━━ SOURCE PASSAGE ━━

= The Ritz (rock club) =

Rock club in New York City

The Ritz was a New York City rock club in the 1980s and early 1990s.

== History ==
The Ritz was founded in 1980 by Jerry Brandt in the historic Webster Hall ballroom and concert space located at 119 East 11th Street between Third and Fourth avenues in the East Village neighborhood of New York City. The Ritz focused primarily on live performances, often of newer acts, but also featured dancing. The Ritz was one of the first clubs to incorporate video screens into the club experience with a 30' screen and a projector which cost $120,000. MTV made its debut at The Ritz. In April 1989, The Ritz moved to the site of the former Studio 54 on 254 West 54th Street, where it was called "The New Ritz" and continued to host concerts until 1995. From 1990 onward it reverted to the name "The Ritz". The original 11th Street space reverted to the name Webster Hall after The Ritz relocated.

== MTV's "Live at The Ritz" ==
MTV aired a series of concerts called "Live at The Ritz" on Saturday nights in the 1980s. Performers included Guns N' Roses, Gene Loves Jezebel, the Saints, the Cult, Nik Kershaw, the Smithereens, Oingo Boingo, Julian Cope, Great White, Hoodoo Gurus, Pseudo Echo, White Lion, Iggy Pop, Eurogliders, Blancmange, and Simon Townshend.

━━━

--- QUESTIONS ON THE MATERIAL ---
a. Copy the part of the Ritz history that begins at "The Ritz was a" and stops after "The Ritz relocated.", switching "ballroom" to "dance hall".
b. Pick up the article on The Ritz rock club after its last sentence and keep writing.
The listing after this point isn't needed.

━━ DATASET ━━

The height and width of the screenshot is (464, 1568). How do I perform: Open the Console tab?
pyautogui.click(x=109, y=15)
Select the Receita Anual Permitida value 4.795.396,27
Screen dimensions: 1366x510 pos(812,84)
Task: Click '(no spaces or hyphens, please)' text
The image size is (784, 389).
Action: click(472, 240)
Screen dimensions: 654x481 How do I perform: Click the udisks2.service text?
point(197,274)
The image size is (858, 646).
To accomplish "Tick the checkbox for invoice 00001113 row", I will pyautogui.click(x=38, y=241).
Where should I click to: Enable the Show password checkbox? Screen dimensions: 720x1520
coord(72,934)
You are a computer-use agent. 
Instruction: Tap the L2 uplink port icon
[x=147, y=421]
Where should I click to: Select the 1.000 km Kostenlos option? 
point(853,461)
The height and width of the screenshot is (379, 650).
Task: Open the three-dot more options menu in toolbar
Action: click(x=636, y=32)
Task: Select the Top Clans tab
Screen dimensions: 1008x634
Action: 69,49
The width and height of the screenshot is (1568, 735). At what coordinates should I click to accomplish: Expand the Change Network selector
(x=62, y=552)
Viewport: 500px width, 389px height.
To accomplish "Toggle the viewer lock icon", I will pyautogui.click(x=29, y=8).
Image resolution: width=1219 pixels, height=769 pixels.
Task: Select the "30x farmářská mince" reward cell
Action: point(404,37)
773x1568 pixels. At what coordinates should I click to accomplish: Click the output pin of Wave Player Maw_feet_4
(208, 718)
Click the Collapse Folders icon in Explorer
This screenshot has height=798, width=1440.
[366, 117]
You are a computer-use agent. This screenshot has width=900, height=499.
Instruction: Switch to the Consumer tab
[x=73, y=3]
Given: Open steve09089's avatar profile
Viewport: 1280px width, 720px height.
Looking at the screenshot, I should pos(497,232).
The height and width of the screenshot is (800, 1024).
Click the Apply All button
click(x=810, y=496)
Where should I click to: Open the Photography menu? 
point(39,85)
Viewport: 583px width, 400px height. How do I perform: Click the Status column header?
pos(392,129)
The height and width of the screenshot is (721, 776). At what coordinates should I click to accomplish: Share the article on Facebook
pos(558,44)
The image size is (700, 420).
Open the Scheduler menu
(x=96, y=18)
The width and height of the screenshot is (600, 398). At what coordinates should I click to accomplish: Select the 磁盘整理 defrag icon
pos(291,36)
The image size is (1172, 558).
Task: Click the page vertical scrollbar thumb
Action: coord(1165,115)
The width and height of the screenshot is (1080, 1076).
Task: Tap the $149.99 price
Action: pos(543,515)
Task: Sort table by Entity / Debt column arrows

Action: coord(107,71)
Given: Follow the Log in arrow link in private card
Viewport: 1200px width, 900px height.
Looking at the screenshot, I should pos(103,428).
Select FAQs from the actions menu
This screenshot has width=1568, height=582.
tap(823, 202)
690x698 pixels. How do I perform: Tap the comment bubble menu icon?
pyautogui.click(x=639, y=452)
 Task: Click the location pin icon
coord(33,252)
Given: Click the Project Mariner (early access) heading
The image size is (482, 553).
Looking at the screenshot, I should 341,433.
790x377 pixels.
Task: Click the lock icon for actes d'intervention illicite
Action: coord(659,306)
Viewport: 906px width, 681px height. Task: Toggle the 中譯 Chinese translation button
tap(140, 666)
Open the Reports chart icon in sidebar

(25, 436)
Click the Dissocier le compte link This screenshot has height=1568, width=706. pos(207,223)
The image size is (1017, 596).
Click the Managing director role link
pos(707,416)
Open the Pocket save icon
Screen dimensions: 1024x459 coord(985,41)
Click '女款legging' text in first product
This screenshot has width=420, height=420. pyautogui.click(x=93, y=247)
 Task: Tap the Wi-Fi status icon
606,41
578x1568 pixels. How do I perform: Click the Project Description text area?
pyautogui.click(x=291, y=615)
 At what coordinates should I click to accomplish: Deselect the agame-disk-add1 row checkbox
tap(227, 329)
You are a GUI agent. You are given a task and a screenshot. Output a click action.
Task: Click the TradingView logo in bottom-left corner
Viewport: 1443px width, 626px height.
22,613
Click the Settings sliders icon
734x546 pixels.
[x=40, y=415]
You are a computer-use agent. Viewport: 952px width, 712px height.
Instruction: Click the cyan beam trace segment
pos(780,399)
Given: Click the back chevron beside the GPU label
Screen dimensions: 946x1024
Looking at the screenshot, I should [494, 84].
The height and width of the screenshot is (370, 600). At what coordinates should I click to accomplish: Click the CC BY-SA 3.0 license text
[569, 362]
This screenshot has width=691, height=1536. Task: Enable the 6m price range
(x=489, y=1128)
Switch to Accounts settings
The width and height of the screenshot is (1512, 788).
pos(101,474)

━━━

--- LIST OF ANSWERS ---
a.
The Ritz was a New York City rock club in the 1980s and early 1990s.

== History ==
The Ritz was founded in 1980 by Jerry Brandt in the historic Webster Hall dance hall and concert space located at 119 East 11th Street between Third and Fourth avenues in the East Village neighborhood of New York City. The Ritz focused primarily on live performances, often of newer acts, but also featured dancing. The Ritz was one of the first clubs to incorporate video screens into the club experience with a 30' screen and a projector which cost $120,000. MTV made its debut at The Ritz. In April 1989, The Ritz moved to the site of the former Studio 54 on 254 West 54th Street, where it was called "The New Ritz" and continued to host concerts until 1995. From 1990 onward it reverted to the name "The Ritz". The original 11th Street space reverted to the name Webster Hall after The Ritz relocated.

b.
== Public Image Limited appearance ==
The club received national attention after an antagonistic performance by Public Image Limited on May 15, 1981. They were a late substitution for Bow Wow Wow, who were originally scheduled to perform. The band was more interested in creating performance art than giving a traditional concert; to this end, they appeared onstage deliberately obscured by a projection screen and played their records through the club's public address system while playing entirely different music onstage. Taunted by lead singer John Lydon (formerly of the Sex Pistols), the Ritz's unhappy patrons rioted, throwing bottles and garbage cans, and pulling on the video screen that covered the front of the stage.

== Notable shows and recordings ==
- "Mommy, Can I Go Out & Kill Tonight", the only live track on the Misfits' album Walk Among Us, was recorded at The Ritz in 1981. Parts of Evilive were also recorded there in 1981.
- Rick Derringer recorded a Ritz show in 1982, released in 2009 as Rick Derringer's Rock Spectacular: Live at The Ritz, New York 1982, featuring guests Ted Nugent, Tim Bogert, Karla DeVito and Southside Johnny.
- The Michael Stanley Band recorded the live album Live at the Ritz at The Ritz on September 26–27, 1983.
- The Residents played in New York for the first time at The Ritz, on January 16–17, 1986. Their album 13th Anniversary Show - Ritz NY - Jan 16, 1986 was recorded there.
- Bo Diddley recorded Live at The Ritz with Ronnie Wood in 1987.
- The second disc of British metal band Venom's live double album, Eine kleine Nachtmusik, was recorded at The Ritz on April 4–5, 1986.
- D.R.I. recorded Live at The Ritz on June 27, 1987.
- Guns N' Roses recorded their February 2, 1988, concert for a live video
- The August 13, 1988, concert by Kiss was recorded and has been released several times on video, cd and vinyl
- White Lion made a television recording at the club in 1988. This concert was released as the second disc of the 2007 compilation The Definitive Rock Collection.
- "Memories Can't Wait" from the Living Colour EP Biscuits was recorded live at the club on April 22, 1989.
- Tin Machine (fronted by David Bowie) recorded a megamix video for their first album at the club, released in June 1989.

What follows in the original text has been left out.